Les économistes distingués sourient, mais les électeurs en parlent. Une orchestration habile fait croire qu'un vaste mouvement d'opinion se déclenche. Toute l'argumentation critique implicitement Valéry Giscard d'Estaing.

François Mitterrand, en revanche, est ménagé. Jacques Chirac jouera ainsi (consciemment ou pas) les rabatteurs au bénéfice du chasseur socialiste. Michel Crépeau, président des radicaux de gauche, candidat officiel depuis le 28 février, ne porte guère d'ombre au leader du PS. Chacun s'attend trop à l'explication finale des « duettistes », comme les a surnommés Georges Marchais.

Enfin, le bon dernier, comme il se doit, par ordre protocolaire ou théâtral, Valéry Giscard d'Estaing entre en scène. Il se déclare le 2 mars, se présentant étrangement comme un citoyen-candidat. C'est une distinction fort libérale dans son principe. En pratique elle s'avère intenable. C'est le président que les Français voient devant eux. C'est le chef de l'État qu'ils jugent.

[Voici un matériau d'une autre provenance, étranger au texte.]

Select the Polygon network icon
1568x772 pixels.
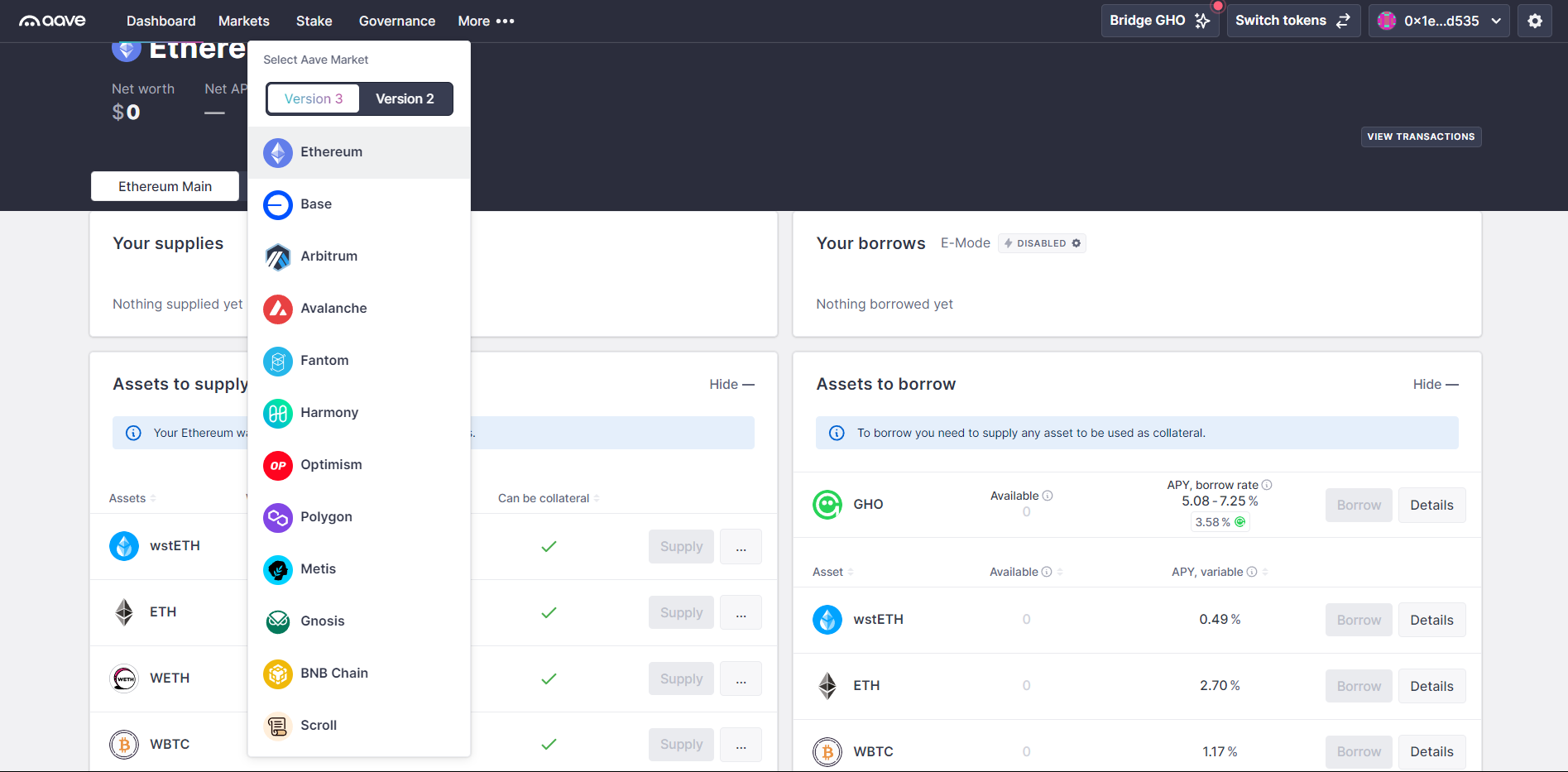277,517
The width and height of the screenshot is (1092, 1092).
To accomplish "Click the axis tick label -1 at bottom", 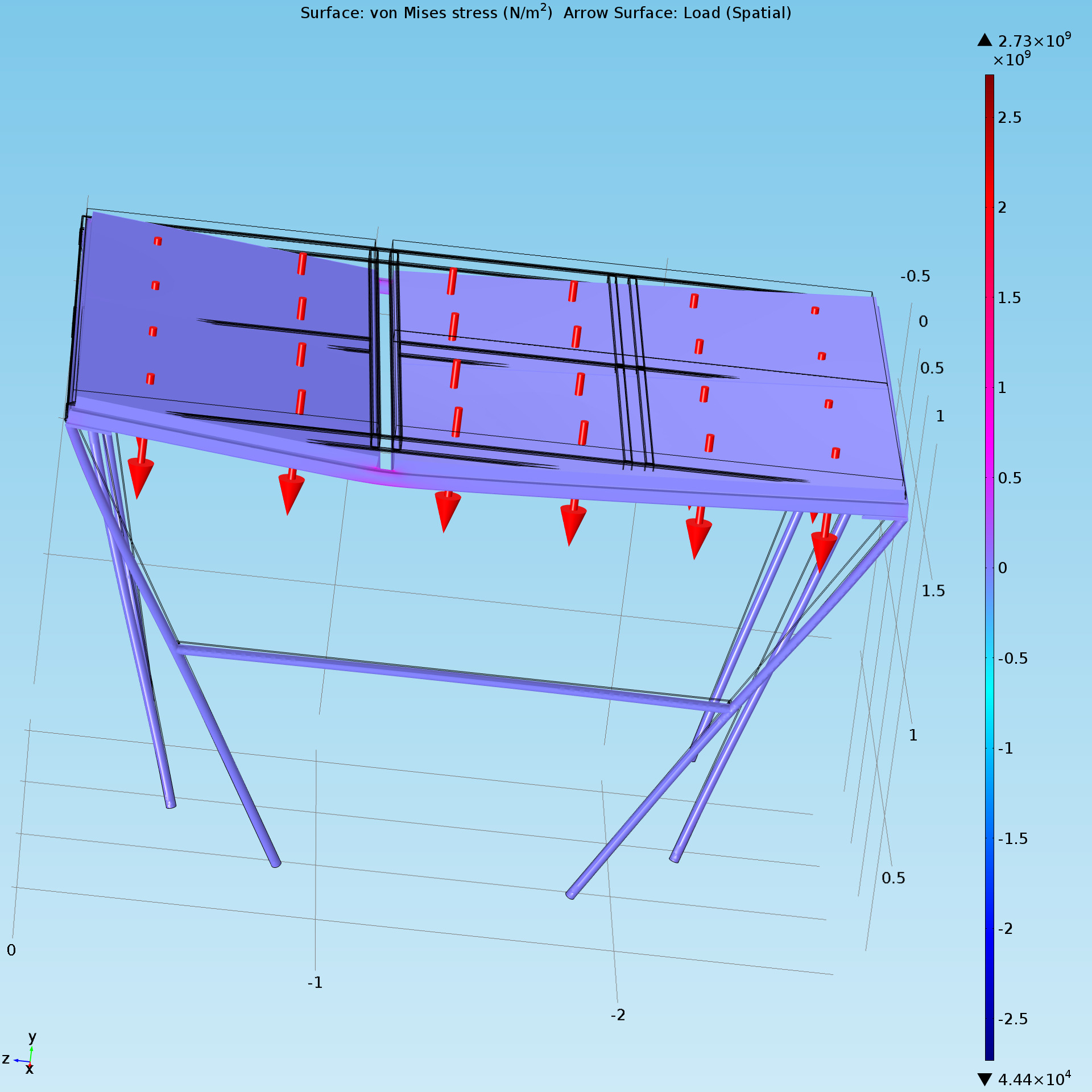I will (x=315, y=982).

Le bilan du septennat et les propositions nouvelles ne seront jamais séparés (les challengers y veillent). Valéry Giscard d'Estaing lui-même sera d'ailleurs bien obligé de transgresser cette fiction. Quand François Mitterrand brocarde sa politique étrangère, critique ses relations avec l'Union soviétique (le fameux « salaire de Varsovie » et le blessant « petit télégraphiste de Moscou »), il monte aussitôt sur ses grands chevaux et s'offusque de ce que l'on affaiblit le crédit de la France. Jean François-Poncet et les principaux lieutenants de la campagne présidentielle (Jean-Philippe Lecat, Jean-François Deniau, Monique Pelletier, qui ont abandonné leurs fonctions gouvernementales pour l'aider) crient au scandale. Raymond Barre, ce sera à peu près sa seule intervention, est indigné. Sur ce terrain, le président sortant est traqué par François Mitterrand. Jacques Chirac, Michel Debré et surtout Marie-France Garaud font chorus. Il n'y a pas de citoyen-candidat mais un chef de l'État harcelé de toutes parts.